** Begin Data supplied **

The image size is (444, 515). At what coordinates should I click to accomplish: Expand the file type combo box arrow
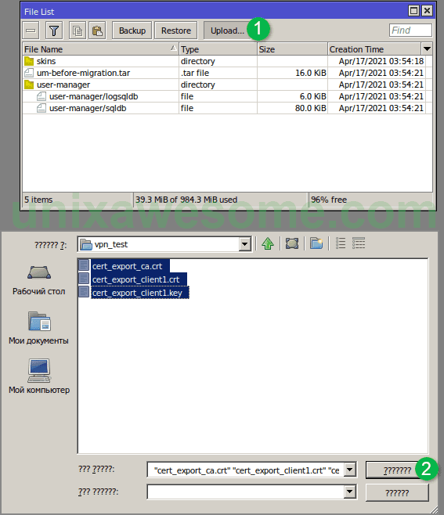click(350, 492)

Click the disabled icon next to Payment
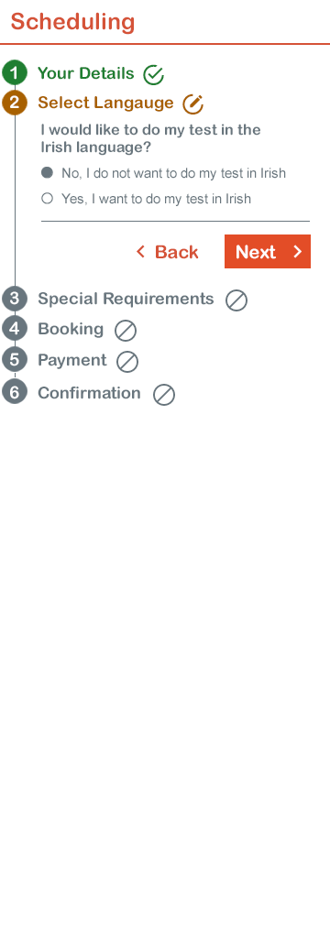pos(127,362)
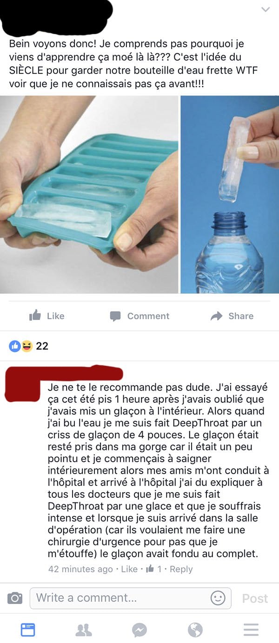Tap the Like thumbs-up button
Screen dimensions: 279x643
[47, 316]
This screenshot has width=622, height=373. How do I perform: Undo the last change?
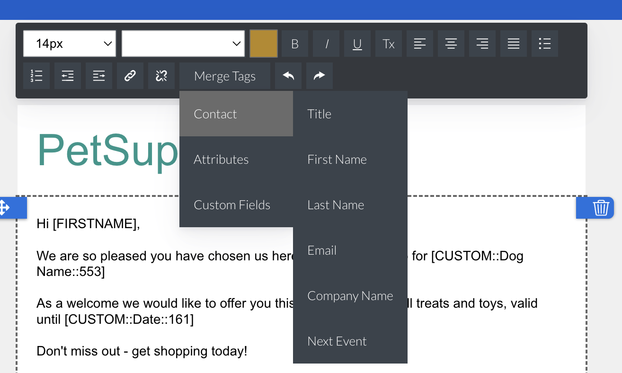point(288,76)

** End Data supplied **

Short task. Rewrite the lines starting with the one that contains "Click the disabled icon next to Payment" and running through the end of the records, swapping "disabled" for "inactive" and changing nothing else. Omit the pictures from your answer.

Exercise response.
Click the inactive icon next to Payment
pos(127,362)
Tap the Like thumbs-up button
Screen dimensions: 279x643
[47, 316]
This screenshot has width=622, height=373. How do I perform: Undo the last change?
point(288,76)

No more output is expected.